TEXTE PROPOSÉ -
Association pour l’Histoire de l’Administration des Douanes

Dunkerque – Le 2e bataillon des douanes face à l’invasion allemande (mai-juin 1940)

Mis en ligne le 1 mai 2019

Des guerres de la Révolution au second conflit mondial, les brigades armées de l’administration des douanes ont formé une force militaire d’appoint.

 

En 1939, la mobilisation générale emporta l’appel à l’activité des 26 bataillons des douanes, soit 12.000 hommes. Chaque direction fournissait son bataillon. En raison de son caractère accessoire, la participation des douaniers aux combats ne pouvait retenir que fugitivement l’attention des historiens. Le tribut payé en 1940 par les 558 hommes du 2° bataillon des douaniers de Dunkerque fut, cependant, très lourd : 15 tués, 13 blessés, 104 prisonniers. Les hommes des plus jeunes classes avaient été retirés des bataillons douaniers pour être incorporés dans d’autres unités combattantes. Ils subirent aussi de lourdes pertes. Le monument aux morts de l’hôtel des douanes de Dunkerque, oeuvre de Pierre Ringot, en porte le souvenir.

EXERCICE 1 - Recopiez fidèlement un passage du texte proposé : commencez aux mots « Des guerres de » et arrêtez-vous après « porte le souvenir. ».
EXERCICE 2 -
Répondez brièvement d'après le texte proposé.
(a) Combien de bataillons des douanes la mobilisation générale de 1939 a-t-elle appelés à l'activité ?
(b) Combien d'hommes comptait le 2e bataillon des douaniers de Dunkerque en 1940 ?
(c) De qui le monument aux morts de l'hôtel des douanes de Dunkerque est-il l'œuvre ?
Appuyez-vous uniquement sur le texte proposé.

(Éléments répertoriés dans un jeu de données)
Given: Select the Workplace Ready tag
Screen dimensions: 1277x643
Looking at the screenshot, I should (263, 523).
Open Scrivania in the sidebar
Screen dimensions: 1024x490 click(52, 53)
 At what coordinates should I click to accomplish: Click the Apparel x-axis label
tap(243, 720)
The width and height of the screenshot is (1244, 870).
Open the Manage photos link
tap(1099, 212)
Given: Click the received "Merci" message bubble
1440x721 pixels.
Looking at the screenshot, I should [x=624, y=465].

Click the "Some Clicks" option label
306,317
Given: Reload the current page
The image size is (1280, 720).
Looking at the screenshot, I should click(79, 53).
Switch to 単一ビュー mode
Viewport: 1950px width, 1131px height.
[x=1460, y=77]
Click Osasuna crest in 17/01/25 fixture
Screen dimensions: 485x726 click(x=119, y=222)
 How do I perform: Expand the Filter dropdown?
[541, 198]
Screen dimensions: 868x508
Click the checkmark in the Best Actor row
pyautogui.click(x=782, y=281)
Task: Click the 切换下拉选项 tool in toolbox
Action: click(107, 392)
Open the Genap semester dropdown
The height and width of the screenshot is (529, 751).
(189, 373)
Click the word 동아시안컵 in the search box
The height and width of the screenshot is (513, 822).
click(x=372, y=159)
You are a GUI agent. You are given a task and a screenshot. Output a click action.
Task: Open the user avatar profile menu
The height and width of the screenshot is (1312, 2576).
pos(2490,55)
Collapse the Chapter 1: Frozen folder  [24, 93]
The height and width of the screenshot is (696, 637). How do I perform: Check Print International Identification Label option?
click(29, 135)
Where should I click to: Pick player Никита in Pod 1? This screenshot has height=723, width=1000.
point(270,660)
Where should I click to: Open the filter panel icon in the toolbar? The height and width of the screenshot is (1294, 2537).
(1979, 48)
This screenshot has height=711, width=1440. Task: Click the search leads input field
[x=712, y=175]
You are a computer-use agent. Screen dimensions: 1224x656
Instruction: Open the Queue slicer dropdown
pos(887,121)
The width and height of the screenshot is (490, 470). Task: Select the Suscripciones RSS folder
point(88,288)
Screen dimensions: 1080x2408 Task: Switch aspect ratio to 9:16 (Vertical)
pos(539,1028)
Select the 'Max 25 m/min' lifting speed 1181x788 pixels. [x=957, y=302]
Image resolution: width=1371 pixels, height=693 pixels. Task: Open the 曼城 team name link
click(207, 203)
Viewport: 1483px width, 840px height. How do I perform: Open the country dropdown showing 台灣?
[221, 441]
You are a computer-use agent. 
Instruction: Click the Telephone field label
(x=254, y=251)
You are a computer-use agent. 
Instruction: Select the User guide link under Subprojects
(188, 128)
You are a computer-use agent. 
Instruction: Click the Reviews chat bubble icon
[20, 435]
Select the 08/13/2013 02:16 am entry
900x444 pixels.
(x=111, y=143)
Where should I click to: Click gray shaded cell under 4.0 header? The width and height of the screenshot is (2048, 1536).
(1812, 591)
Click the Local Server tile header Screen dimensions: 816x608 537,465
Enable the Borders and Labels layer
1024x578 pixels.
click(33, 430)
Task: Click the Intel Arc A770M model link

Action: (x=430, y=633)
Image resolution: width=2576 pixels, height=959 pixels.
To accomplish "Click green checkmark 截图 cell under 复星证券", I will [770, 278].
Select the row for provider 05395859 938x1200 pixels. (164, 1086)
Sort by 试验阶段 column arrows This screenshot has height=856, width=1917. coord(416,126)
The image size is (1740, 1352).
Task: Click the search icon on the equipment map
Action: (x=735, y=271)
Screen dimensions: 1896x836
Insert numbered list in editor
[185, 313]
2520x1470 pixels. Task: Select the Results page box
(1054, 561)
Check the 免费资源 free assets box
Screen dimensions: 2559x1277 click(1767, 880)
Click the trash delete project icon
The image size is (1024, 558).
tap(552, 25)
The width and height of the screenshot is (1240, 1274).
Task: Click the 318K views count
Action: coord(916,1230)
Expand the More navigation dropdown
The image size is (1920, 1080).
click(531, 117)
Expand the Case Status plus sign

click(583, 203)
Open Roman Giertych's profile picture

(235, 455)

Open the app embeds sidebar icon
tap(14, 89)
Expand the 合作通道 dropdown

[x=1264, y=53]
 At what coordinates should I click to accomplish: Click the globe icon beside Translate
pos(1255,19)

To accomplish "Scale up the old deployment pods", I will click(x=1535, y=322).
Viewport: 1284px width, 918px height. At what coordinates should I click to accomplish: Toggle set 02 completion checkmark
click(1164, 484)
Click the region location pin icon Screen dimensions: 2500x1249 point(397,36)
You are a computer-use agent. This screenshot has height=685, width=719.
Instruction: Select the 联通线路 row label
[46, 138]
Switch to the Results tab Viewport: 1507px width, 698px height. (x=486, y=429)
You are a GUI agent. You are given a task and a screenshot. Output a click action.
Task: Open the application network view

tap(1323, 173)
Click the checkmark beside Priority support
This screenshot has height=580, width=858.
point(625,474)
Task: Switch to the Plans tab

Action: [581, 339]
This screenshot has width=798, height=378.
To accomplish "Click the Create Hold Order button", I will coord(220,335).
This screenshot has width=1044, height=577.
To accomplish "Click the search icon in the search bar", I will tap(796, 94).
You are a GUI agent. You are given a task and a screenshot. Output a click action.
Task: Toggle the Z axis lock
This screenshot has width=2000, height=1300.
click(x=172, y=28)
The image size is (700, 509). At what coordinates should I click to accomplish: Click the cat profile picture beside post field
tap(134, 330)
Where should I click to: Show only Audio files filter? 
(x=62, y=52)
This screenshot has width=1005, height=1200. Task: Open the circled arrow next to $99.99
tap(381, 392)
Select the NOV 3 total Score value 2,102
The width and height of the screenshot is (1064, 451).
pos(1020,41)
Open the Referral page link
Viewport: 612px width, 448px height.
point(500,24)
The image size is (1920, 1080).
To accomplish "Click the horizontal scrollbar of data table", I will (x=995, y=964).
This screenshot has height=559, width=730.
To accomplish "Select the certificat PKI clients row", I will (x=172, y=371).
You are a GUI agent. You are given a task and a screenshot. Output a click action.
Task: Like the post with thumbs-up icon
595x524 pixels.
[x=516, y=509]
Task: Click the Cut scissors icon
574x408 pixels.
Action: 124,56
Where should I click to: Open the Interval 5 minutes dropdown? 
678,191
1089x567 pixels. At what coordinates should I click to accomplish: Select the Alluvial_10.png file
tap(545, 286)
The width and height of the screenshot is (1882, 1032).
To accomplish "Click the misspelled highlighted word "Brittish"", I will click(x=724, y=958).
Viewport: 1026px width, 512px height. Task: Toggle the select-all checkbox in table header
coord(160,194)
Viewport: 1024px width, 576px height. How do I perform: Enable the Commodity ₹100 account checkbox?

CORRIGÉ 1 -
Des guerres de la Révolution au second conflit mondial, les brigades armées de l’administration des douanes ont formé une force militaire d’appoint.

 

En 1939, la mobilisation générale emporta l’appel à l’activité des 26 bataillons des douanes, soit 12.000 hommes. Chaque direction fournissait son bataillon. En raison de son caractère accessoire, la participation des douaniers aux combats ne pouvait retenir que fugitivement l’attention des historiens. Le tribut payé en 1940 par les 558 hommes du 2° bataillon des douaniers de Dunkerque fut, cependant, très lourd : 15 tués, 13 blessés, 104 prisonniers. Les hommes des plus jeunes classes avaient été retirés des bataillons douaniers pour être incorporés dans d’autres unités combattantes. Ils subirent aussi de lourdes pertes. Le monument aux morts de l’hôtel des douanes de Dunkerque, oeuvre de Pierre Ringot, en porte le souvenir.

CORRIGÉ 2 -
(a) 26 bataillons, soit 12 000 hommes.
(b) 558 hommes.
(c) De Pierre Ringot.